Aim of the task:
Rewrite all the rows with "image size" replaced by "screenshot size" and everything else unchanged. Leave the pictures out.

Information supplied:
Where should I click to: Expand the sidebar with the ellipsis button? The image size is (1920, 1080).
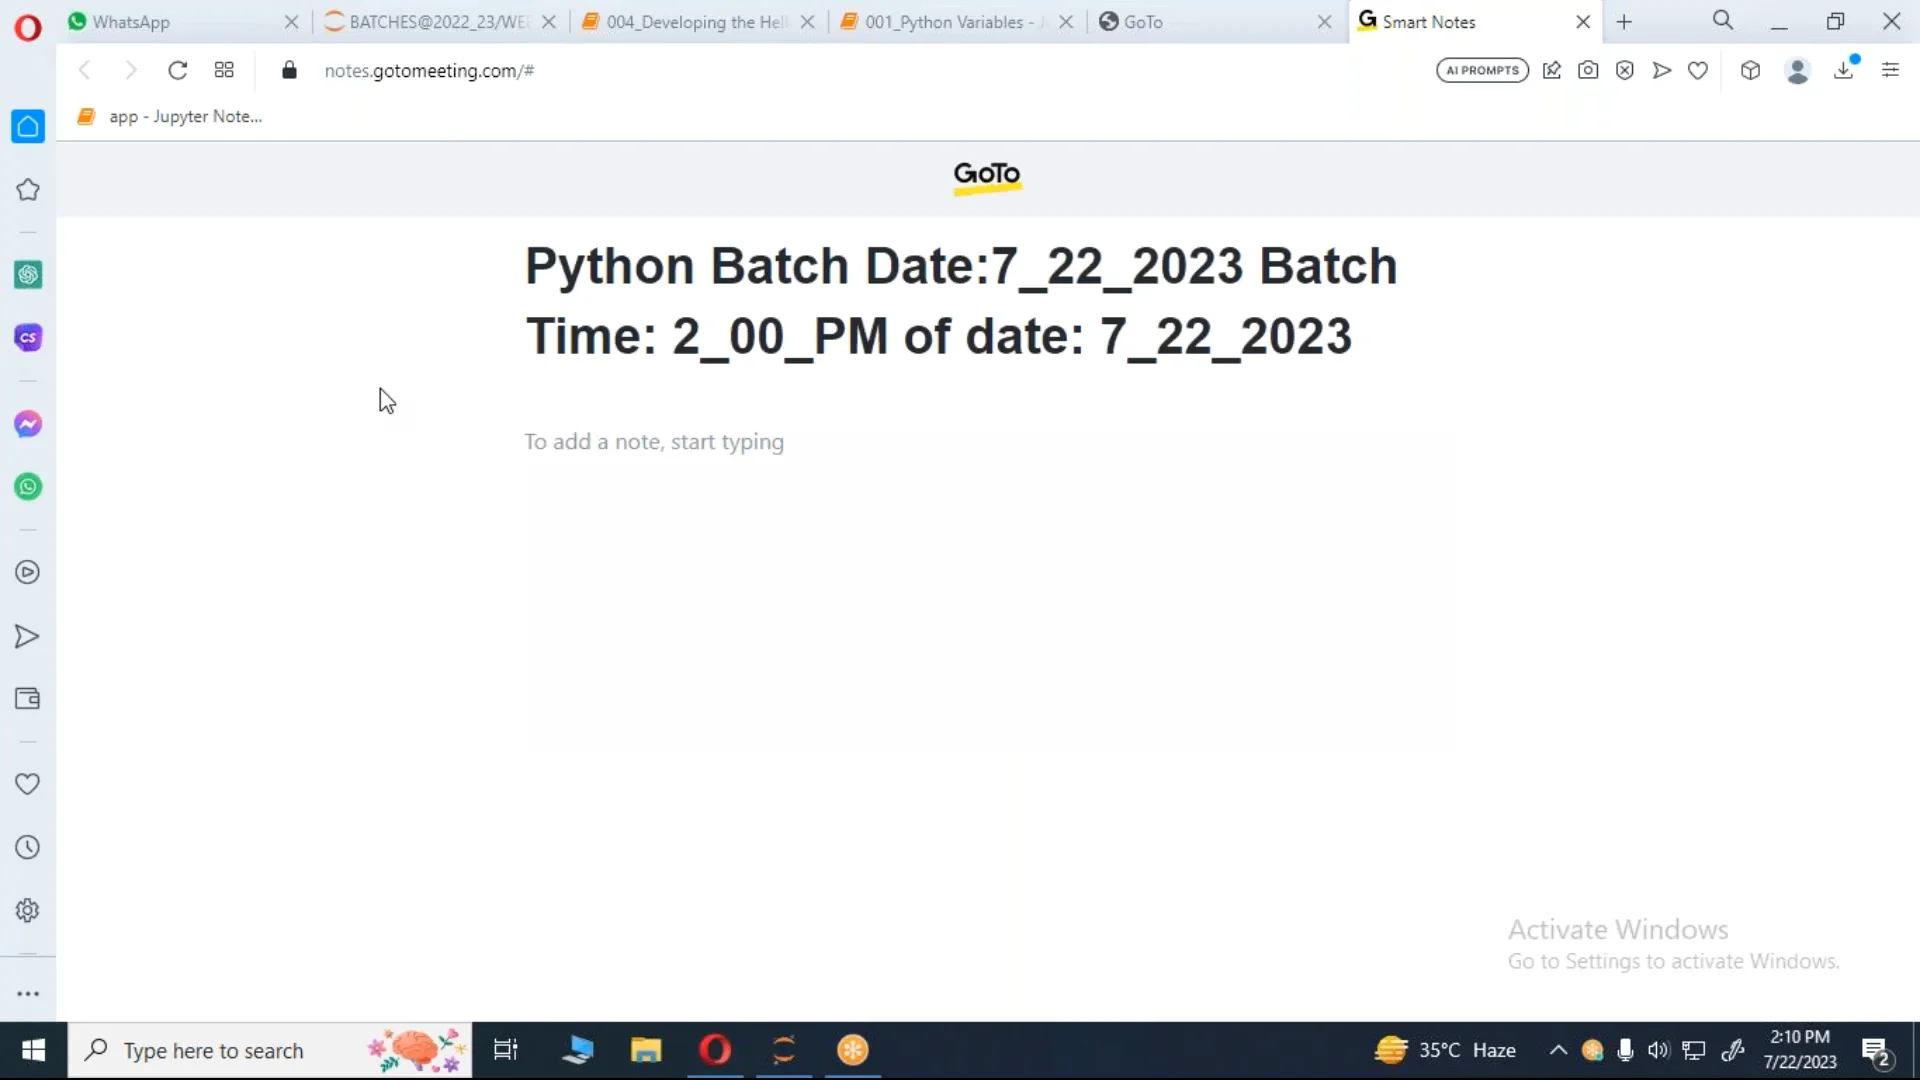pyautogui.click(x=27, y=993)
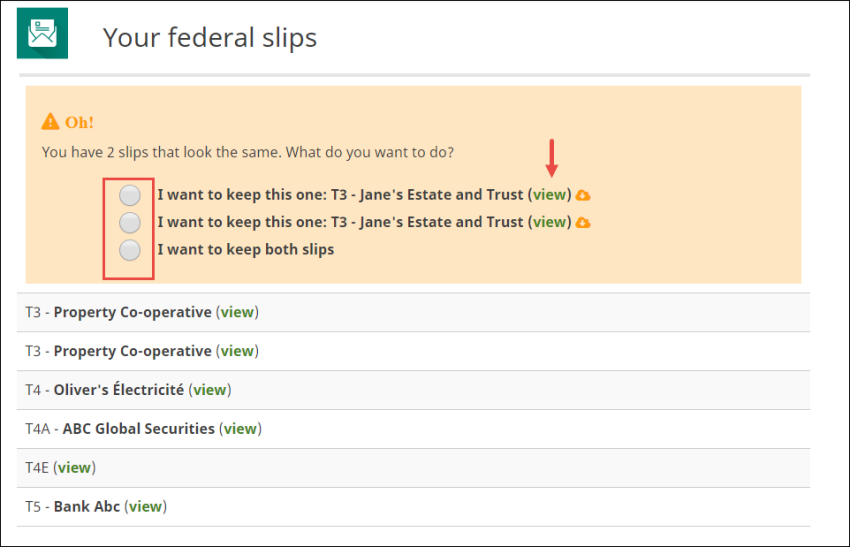Open the view link for T4 Oliver's Électricité
850x547 pixels.
click(210, 390)
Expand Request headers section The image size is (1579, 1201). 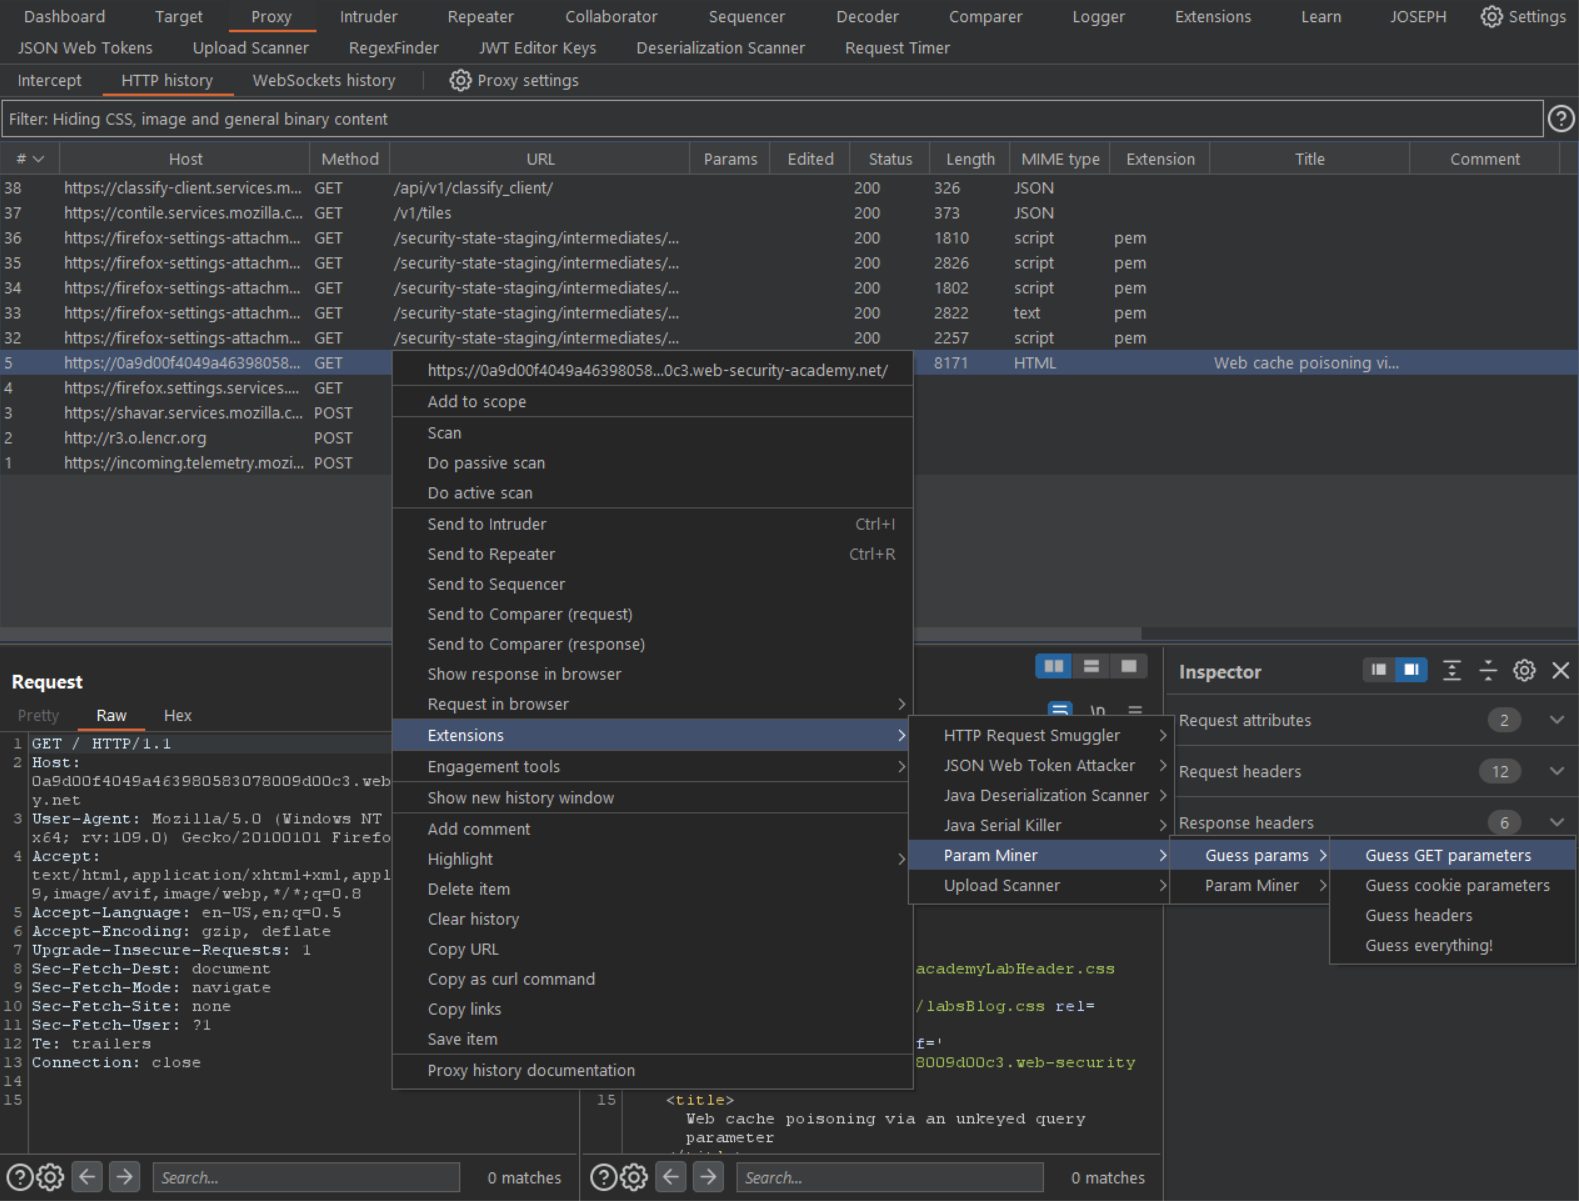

Response below:
Where should I click to: Expand the sidebar with the ellipsis button? The screenshot size is (1920, 1080).
pyautogui.click(x=27, y=993)
Open the view link for T4 Oliver's Électricité
850x547 pixels.
click(210, 390)
Expand Request headers section The screenshot size is (1579, 1201). 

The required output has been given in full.